Standard CGL policies provide coverage for certain occurrences, where “occurrence” is defined as an “accident” including continuous or repeated exposure to substantially the same general harmful conditions, but “accident” is left undefined. Courts typically emphasize the unintentional nature of an “accident” based on its common meaning, but can’t being crushed by others be an intentional assault and battery? CGL policies typically contain an exclusion for assault and battery that specify that the exclusion applies even if negligence or premises liability type allegations are brought for acts or omissions in connection with preventing or suppressing assault or battery, including inadequate security. While special event insurance would likely be based off CGL forms, it would typically be more tailored to the risks of a festival such as this one. Therefore, it is possible a special event policy would have an endorsement to grant some assault and battery coverage. Whether the coverages the above defendants did obtain would be enough for horrific events of this scale is another story.
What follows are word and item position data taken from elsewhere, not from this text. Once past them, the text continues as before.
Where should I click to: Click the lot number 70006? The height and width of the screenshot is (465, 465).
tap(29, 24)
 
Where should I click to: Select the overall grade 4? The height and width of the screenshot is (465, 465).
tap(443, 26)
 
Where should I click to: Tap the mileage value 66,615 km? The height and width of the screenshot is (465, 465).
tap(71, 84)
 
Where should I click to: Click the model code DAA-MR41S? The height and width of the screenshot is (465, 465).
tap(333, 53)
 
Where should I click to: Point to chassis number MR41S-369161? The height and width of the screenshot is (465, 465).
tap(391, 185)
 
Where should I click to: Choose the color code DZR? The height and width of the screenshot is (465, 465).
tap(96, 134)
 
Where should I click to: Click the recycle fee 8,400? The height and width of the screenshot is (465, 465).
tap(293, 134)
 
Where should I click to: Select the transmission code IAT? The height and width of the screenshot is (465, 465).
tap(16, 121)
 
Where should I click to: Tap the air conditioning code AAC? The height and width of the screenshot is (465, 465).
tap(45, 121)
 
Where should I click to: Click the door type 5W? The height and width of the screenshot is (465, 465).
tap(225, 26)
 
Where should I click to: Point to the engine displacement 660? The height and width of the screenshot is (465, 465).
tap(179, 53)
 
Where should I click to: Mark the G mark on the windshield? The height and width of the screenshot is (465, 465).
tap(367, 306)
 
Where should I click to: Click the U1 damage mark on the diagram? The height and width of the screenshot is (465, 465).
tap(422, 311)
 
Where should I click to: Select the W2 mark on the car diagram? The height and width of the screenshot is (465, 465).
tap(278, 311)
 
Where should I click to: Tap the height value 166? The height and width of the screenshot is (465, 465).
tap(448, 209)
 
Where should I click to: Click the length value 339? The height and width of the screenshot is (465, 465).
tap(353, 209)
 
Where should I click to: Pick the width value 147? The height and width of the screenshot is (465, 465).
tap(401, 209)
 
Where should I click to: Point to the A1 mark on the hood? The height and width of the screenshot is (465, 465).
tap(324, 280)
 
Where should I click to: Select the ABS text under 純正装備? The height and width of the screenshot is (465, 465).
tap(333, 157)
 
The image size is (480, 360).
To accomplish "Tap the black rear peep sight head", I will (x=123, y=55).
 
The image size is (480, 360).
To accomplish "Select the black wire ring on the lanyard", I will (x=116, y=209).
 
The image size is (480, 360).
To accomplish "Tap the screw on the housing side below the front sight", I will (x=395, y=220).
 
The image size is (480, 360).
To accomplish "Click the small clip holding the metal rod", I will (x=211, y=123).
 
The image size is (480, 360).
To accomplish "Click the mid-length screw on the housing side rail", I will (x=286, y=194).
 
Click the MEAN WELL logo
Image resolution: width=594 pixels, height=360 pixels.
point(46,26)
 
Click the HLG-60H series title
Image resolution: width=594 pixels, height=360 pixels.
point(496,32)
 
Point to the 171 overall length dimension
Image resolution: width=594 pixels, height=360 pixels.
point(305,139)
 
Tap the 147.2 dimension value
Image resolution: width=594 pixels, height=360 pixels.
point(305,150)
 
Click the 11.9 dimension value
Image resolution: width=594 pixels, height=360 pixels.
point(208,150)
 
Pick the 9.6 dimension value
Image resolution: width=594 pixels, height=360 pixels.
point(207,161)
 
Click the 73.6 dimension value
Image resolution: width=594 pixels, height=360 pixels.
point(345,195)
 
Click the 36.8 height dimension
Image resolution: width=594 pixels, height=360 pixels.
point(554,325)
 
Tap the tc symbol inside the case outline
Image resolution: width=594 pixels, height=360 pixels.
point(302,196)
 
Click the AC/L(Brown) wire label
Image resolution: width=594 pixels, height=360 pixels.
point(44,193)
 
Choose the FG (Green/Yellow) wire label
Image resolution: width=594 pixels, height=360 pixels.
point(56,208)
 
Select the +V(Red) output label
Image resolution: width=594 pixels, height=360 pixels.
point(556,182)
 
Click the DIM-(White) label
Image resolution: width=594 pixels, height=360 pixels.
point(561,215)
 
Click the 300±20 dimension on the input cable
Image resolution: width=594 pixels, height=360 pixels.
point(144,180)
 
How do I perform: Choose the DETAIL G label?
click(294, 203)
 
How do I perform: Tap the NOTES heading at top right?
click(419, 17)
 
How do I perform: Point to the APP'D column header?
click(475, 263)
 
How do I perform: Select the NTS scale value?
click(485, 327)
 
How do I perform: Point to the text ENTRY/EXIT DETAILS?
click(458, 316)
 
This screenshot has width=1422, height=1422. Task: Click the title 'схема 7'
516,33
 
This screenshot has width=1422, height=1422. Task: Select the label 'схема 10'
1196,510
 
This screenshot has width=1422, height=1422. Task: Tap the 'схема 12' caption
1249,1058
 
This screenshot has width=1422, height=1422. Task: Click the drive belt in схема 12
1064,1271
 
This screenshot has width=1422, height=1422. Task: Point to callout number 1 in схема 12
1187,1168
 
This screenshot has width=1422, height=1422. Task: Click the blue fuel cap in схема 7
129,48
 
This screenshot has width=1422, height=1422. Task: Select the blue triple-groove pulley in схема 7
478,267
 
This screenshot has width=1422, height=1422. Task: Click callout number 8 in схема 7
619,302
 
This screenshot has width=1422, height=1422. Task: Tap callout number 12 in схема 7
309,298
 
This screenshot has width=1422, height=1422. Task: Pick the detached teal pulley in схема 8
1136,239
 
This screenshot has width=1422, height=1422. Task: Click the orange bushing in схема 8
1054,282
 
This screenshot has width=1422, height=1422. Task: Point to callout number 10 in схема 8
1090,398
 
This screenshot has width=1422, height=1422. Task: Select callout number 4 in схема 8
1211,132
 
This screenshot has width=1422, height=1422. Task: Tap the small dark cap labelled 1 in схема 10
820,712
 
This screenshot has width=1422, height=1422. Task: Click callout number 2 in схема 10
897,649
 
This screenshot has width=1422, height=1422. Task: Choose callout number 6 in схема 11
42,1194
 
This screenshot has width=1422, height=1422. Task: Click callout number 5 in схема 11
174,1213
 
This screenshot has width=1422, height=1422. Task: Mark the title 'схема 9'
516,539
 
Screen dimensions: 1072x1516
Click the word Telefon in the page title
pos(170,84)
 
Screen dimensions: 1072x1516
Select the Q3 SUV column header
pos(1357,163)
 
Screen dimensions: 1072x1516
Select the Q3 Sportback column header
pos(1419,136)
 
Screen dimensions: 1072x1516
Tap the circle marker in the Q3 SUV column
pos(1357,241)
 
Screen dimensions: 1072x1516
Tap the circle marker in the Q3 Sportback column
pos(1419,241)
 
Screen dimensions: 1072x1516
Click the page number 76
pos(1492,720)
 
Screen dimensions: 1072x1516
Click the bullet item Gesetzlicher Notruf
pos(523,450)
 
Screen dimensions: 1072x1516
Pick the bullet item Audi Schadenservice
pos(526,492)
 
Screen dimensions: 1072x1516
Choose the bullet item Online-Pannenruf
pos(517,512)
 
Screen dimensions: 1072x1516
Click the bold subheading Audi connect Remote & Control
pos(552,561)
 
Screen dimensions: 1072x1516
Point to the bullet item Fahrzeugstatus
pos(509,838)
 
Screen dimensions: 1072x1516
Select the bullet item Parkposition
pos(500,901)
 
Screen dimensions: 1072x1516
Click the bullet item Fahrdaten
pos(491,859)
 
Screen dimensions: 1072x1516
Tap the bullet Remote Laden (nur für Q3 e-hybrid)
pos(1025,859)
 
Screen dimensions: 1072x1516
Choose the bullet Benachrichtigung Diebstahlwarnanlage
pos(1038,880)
Another consideration is an insurance policy’s “Other Insurance” provision. Multiple persons and entities were potentially involved in the crowd surge injuries—from the initial public safety plans, including the training and implementation of same; to the number and locations of guests, vendors, security or medical providers, and barriers; as well as the decision making on communications and continuing the festival after initial and continued reports of dangerous conditions—and they might be covered as insureds or additional insureds under the same policies. “Other Insurance” clauses are included in policies to deal with the possibility of more than one insurance policy providing coverage for the same loss. One “Other Insurance” clause might be an “escape clause” that will not cover the loss if other insurance is available. Another “Other Insurance” clause might provide that if there is any other collectible insurance available, then that policy will be “primary” and this policy will be “excess” and not trigger coverage until the “primary” policy’s limits are exhausted. Other “Other Insurance” clauses might provide that each policy shall bear a “pro rata” share proportionate to the applicable limits. Because policies could have the same “Other Insurance” provision to all simultaneously be “excess” over each other such that there in effect is no “primary” policy, courts will typically deem the clauses mutually repugnant to each other and find all those policies to be “primary,” to be apportioned “pro rata.” If one policy’s clause is “pro rata,” and the other’s is “excess,” the majority rule is that the “pro rata” clause policy will be “primary” and not share “pro rata” with the other policy, which will be “excess” over the “primary.” Confused yet? Without a doubt, the multitude of insurance issues to resolve will be complex in cases like these, where so much will be at stake for so many.